• _SOURCE DOCUMENT_
__________

I'm still young. Too young for this.
I can't see myself with a bedside table stacked with pills and tablets. It's not going to happen.
In the hours after speaking to the doctor I felt totally lost and so alone. I could have been the only person on the planet for those long dragging moments. Even Lané disappeared into the shadows. It sat on me like the aftermath of a traumatic event.
I couldn't make this the rest of my life. I started fighting to get focused and move forward. In everything you can find something good.
I started taking stock. This meant that I had to make some lifestyle changes. My body are mow forcing me to make the lifestyle changes I should have made a long time ago.
Keeping fit, meditating and surrounding myself with positive energetic people are now a must. Just like losing the habits that brought me to this point in my life.
The decision to do start planning and executing this pulled me out of the hole I was in. It also brought a new realization. Everyone should have something to look forward to.
I called something to mind. A bucket list kind of thing. A year or two ago I decided doing a real professional photo shoot would be fun. One with me in front of the camera. By next summer the fitness program will have paid off and I should have a body that won't have me regret the pictures.
It should be memorable though.

__________

• _DATA LINES_
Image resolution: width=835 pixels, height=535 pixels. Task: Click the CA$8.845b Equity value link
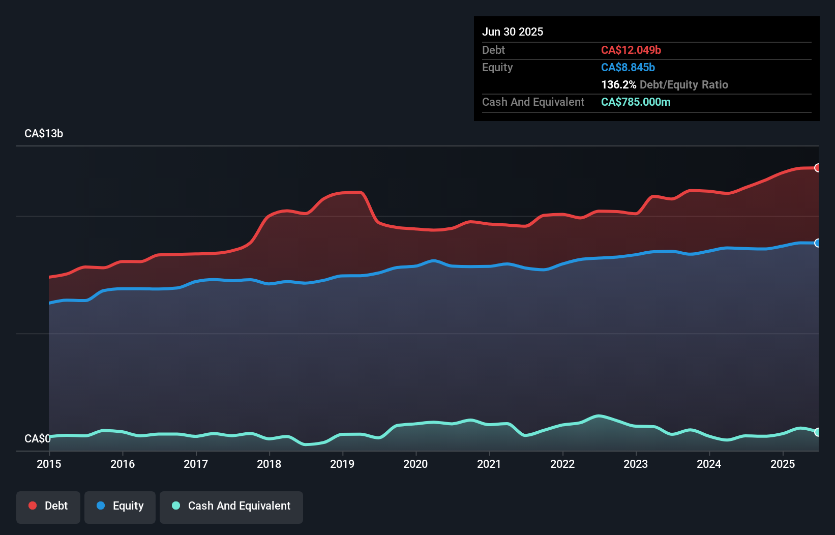pyautogui.click(x=628, y=67)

__________

Write the next part of the personal essay about a health setback and a planned photo shoot, picking up after its last sentence. The data was drawn from a different source than the text.

I am going to do a very daring thing. I am going to ask Sarah Norscia to join me on the shoot. Now that will be a memorable shoot.
I hijacked this picture from her The Boss Babe profile.
I haven't asked her to do the shoot yet, so please don't tell. I still working on finding the courage to do so.
Why Sarah, you ask. It's not only about looks. I can find tonnes of absolutely great looking fitness models locally.
Whenever I meet or work with someone, I meet a person.
Sarah has the discipline to maintain a fitness model body. Not only that, she values family, loves animals and walks on the beach without shoes.
Now that I s a person I would like to be friends with. And I'll look great on those pictures.
So by next summer I will ask Sarah to do the shoot. Instead of sulking I will create something memorable.
All of that got me out of feeling terribly lost and alone.
It's knowing I can die that keeps me alive.
Thank you for reading my post. I appreciate your support.